PORTAL7.CO.ID - Pemerintah Republik Indonesia mengambil langkah signifikan untuk mengakselerasi penyaluran Bantuan Sosial Program Keluarga Harapan (PKH) tahap kedua yang dijadwalkan untuk tahun 2026. Langkah proaktif ini diambil sebagai upaya memastikan masyarakat yang berhak dapat menerima bantuan tersebut lebih awal dari jadwal sebelumnya.

Akselerasi penyaluran ini merupakan respons langsung terhadap berbagai pertanyaan publik mengenai kepastian pencairan dana PKH untuk periode bulan April 2026. Dilansir dari Detikcom, terdapat indikasi kuat bahwa jadwal pencairan tahun ini akan dilaksanakan lebih cepat dibandingkan dengan periode yang sama pada tahun sebelumnya.

Fokus utama percepatan ini terletak pada pembaruan data Keluarga Penerima Manfaat (KPM) yang kini mengalami perubahan signifikan. Kementerian Sosial telah menetapkan kebijakan baru yang memajukan jadwal pembaruan data dari yang semula dilakukan setiap tanggal 20 di awal triwulan menjadi tanggal 10 setiap triwulannya.
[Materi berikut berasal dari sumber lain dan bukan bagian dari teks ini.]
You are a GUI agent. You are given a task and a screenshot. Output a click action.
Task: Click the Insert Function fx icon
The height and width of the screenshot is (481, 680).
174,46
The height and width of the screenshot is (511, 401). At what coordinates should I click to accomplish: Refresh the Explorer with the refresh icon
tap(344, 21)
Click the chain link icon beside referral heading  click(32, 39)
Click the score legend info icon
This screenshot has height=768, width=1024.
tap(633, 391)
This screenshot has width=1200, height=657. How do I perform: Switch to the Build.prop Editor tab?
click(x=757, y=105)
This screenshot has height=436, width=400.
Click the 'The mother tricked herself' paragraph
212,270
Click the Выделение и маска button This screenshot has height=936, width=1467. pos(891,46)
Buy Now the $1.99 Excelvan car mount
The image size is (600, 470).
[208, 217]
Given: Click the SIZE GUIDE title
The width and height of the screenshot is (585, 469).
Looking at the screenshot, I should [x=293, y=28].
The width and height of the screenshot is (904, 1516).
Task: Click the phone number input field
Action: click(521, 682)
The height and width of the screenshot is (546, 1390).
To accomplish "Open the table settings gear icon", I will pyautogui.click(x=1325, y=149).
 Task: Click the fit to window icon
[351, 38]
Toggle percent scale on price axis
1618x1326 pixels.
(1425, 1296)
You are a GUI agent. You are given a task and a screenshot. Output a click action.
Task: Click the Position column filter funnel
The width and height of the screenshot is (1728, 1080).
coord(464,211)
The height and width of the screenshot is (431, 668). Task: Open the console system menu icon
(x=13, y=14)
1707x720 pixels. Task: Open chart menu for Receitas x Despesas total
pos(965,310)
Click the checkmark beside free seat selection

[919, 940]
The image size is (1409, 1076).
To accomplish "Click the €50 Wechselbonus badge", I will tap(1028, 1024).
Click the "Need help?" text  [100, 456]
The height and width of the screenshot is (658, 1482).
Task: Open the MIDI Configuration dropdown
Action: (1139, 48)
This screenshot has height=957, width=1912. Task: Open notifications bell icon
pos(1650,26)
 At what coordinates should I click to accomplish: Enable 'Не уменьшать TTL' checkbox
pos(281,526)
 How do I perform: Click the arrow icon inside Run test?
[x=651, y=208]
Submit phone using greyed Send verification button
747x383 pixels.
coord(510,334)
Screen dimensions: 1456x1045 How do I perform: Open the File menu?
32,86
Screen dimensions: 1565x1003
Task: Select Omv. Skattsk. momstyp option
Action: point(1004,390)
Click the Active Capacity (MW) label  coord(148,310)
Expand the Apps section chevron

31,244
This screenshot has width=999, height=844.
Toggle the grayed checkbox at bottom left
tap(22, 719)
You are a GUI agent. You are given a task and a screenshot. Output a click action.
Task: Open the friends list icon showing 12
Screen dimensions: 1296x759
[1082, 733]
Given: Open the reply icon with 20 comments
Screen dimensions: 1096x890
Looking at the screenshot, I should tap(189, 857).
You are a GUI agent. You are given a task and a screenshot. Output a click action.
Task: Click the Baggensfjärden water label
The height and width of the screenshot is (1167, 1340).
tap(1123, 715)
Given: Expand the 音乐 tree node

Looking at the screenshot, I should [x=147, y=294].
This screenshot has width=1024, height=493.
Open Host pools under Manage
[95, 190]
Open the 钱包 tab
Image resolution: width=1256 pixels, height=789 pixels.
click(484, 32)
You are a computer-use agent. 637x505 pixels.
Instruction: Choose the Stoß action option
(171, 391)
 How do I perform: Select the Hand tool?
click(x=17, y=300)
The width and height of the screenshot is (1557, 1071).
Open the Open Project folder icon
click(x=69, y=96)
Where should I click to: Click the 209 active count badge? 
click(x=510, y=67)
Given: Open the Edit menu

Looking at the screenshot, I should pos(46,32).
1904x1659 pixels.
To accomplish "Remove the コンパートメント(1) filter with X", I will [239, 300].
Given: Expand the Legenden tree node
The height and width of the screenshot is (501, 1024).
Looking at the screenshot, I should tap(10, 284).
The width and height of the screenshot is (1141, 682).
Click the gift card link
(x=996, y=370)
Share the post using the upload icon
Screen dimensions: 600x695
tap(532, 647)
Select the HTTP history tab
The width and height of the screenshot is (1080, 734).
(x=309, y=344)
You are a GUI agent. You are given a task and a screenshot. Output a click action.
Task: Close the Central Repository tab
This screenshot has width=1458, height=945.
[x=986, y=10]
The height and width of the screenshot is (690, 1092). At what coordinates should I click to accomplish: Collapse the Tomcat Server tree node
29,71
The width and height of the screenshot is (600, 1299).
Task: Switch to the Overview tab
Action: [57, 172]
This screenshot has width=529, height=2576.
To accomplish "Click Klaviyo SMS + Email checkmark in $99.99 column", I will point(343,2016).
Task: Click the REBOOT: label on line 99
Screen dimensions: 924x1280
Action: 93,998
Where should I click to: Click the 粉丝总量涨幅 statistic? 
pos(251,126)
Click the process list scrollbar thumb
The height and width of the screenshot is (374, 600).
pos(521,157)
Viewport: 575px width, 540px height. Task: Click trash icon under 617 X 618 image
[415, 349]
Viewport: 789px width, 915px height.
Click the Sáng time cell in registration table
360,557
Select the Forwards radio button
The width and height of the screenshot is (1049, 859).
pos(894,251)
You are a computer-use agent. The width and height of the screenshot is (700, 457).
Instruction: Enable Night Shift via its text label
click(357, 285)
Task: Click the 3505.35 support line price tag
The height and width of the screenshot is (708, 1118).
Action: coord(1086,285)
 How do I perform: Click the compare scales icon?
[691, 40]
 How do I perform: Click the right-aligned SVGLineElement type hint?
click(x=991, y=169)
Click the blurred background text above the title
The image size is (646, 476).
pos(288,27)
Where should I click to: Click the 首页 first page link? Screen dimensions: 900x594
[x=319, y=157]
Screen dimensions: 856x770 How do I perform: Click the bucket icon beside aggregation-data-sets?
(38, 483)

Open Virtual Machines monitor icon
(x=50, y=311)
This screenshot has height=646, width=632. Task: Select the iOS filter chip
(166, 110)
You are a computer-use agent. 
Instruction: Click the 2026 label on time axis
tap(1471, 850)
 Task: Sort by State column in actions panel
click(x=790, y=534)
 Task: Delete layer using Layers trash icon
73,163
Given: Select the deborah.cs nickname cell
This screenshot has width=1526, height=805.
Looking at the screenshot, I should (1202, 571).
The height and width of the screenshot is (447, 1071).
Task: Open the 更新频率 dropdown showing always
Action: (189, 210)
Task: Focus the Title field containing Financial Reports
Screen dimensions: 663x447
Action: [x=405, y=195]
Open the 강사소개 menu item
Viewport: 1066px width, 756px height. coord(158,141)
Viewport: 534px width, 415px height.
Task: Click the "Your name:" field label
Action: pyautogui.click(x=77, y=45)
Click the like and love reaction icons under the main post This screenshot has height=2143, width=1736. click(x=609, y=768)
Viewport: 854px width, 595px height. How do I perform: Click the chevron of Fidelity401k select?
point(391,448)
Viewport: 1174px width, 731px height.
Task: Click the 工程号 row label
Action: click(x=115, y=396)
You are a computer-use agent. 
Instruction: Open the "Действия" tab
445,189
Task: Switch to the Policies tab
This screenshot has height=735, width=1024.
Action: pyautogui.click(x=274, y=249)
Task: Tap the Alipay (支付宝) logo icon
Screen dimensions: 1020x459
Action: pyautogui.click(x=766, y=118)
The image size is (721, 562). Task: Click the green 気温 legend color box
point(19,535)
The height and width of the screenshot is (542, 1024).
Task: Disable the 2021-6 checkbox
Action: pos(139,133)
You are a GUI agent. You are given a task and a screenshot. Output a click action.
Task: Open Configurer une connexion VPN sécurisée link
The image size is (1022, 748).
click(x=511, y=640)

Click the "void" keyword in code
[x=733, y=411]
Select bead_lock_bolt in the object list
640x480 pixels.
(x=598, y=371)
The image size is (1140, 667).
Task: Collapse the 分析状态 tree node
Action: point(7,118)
Menteri Sosial (Mensos) Saifullah Yusuf, yang akrab disapa Gus Ipul, menegaskan komitmen pemerintah dalam mendistribusikan bantuan ini secepat mungkin kepada masyarakat yang membutuhkan.

"Insyaallah kita akan percepat penyalurannya selama datanya memang sudah kita terima dan kita akan koordinasi dengan Kementerian Keuangan dan seterusnya kita serahkan kepada atau kita salurkan lewat Himbara atau juga mungkin dengan PT Pos," kata Gus Ipul di Jakarta.

Mensos Ipul juga menjelaskan bahwa proses koordinasi intensif terus dilakukan bersama Badan Pusat Statistik (BPS) untuk menjamin validitas dan keakuratan data terbaru yang akan digunakan sebagai acuan utama.

"Kami akan bertemu untuk dengan Kepala BPS menerima data terbaru dan data terbaru ini akan kita jadikan pedoman untuk menyalurkan Bansos triwulan kedua," tutur Gus Ipul.

Jika seluruh proses administrasi dan pembaruan data KPM dapat dirampungkan pada tanggal 10 April 2026, maka proses pencairan dana bantuan sosial tersebut diharapkan dapat segera dilaksanakan secara bertahap di berbagai wilayah Indonesia.

Penyaluran bantuan ini akan memanfaatkan dua jalur distribusi utama, bergantung pada ketersediaan akses perbankan di lokasi penerima. Masyarakat yang memegang Kartu Keluarga Sejahtera (KKS) akan menerima dana melalui bank-bank Himbara, meliputi BRI, BNI, Mandiri, BTN, dan BSI.